Beginning at the line that mentions "Create a new folder with ribbon icon", retype the rest of the records below exactly. Pictures are not part of the copy.

Content starts

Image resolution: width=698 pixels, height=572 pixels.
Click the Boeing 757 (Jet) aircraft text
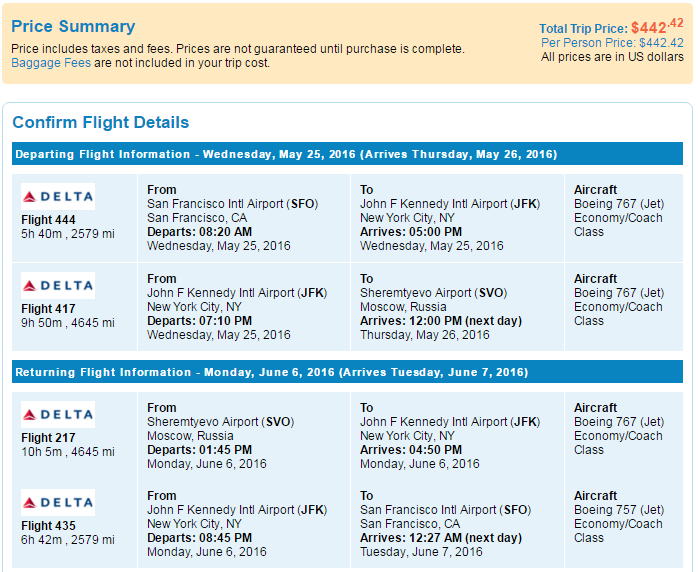(x=619, y=510)
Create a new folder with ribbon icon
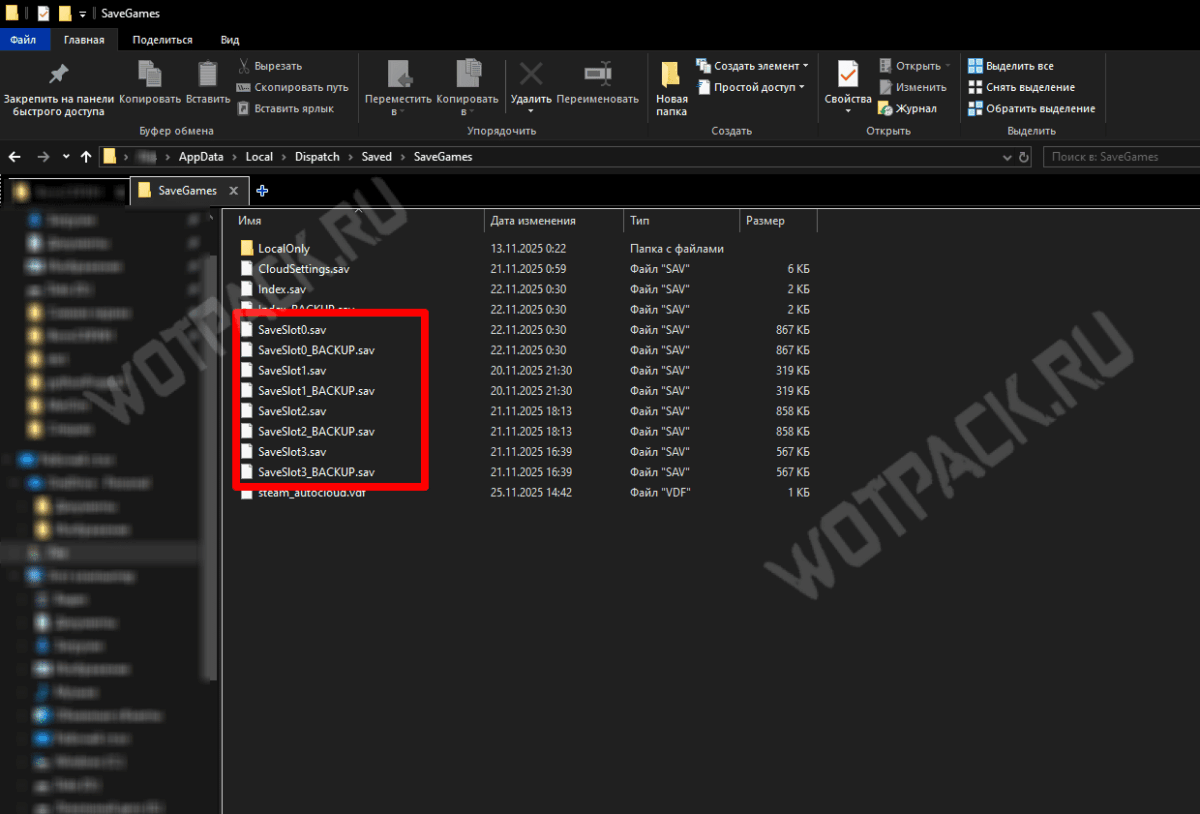 point(671,75)
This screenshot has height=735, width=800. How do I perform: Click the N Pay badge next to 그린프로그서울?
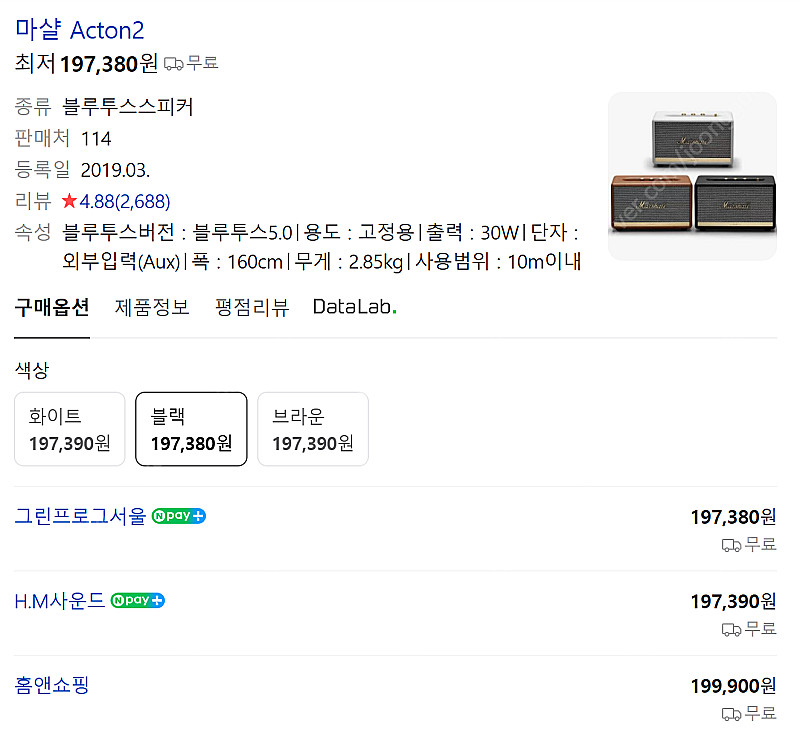179,517
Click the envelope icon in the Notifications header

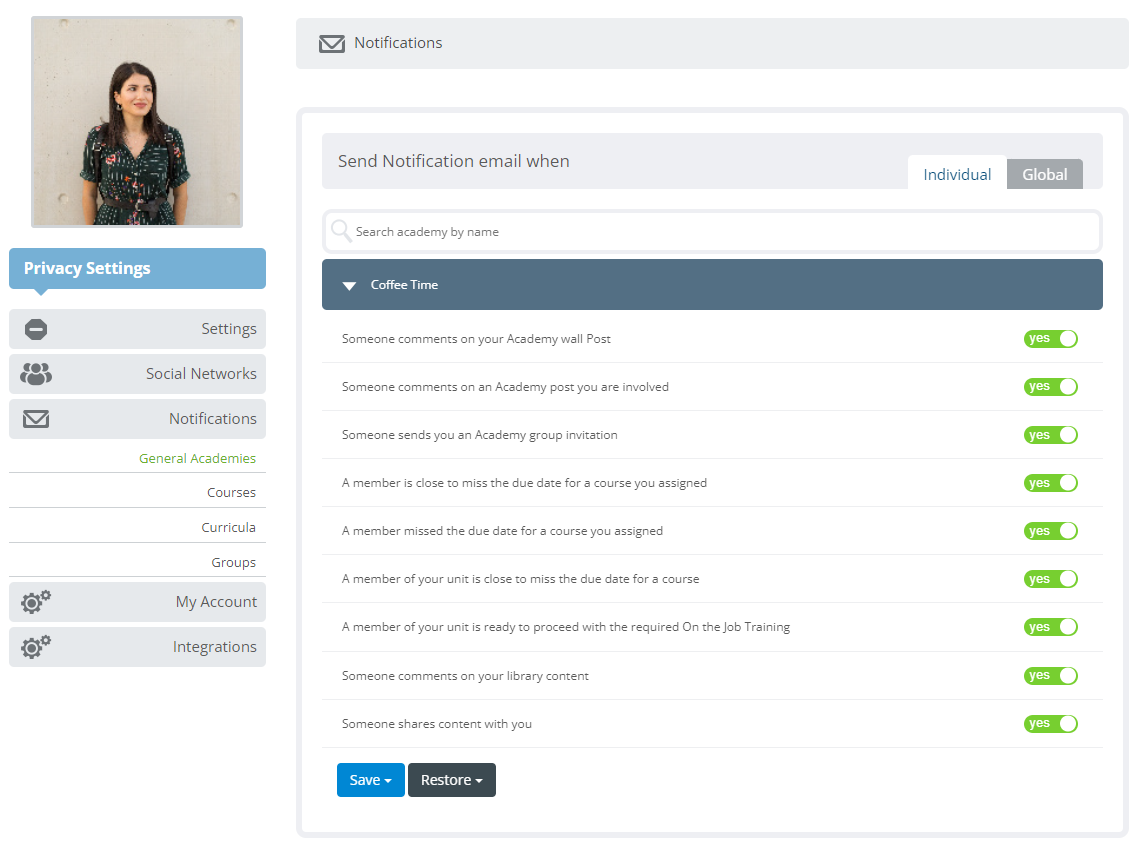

Content ends

_ANSWER SECTION_.
Create a new folder with ribbon icon
 point(671,75)
This screenshot has height=735, width=800. How do I perform: Click the N Pay badge next to 그린프로그서울?
179,517
Click the envelope icon in the Notifications header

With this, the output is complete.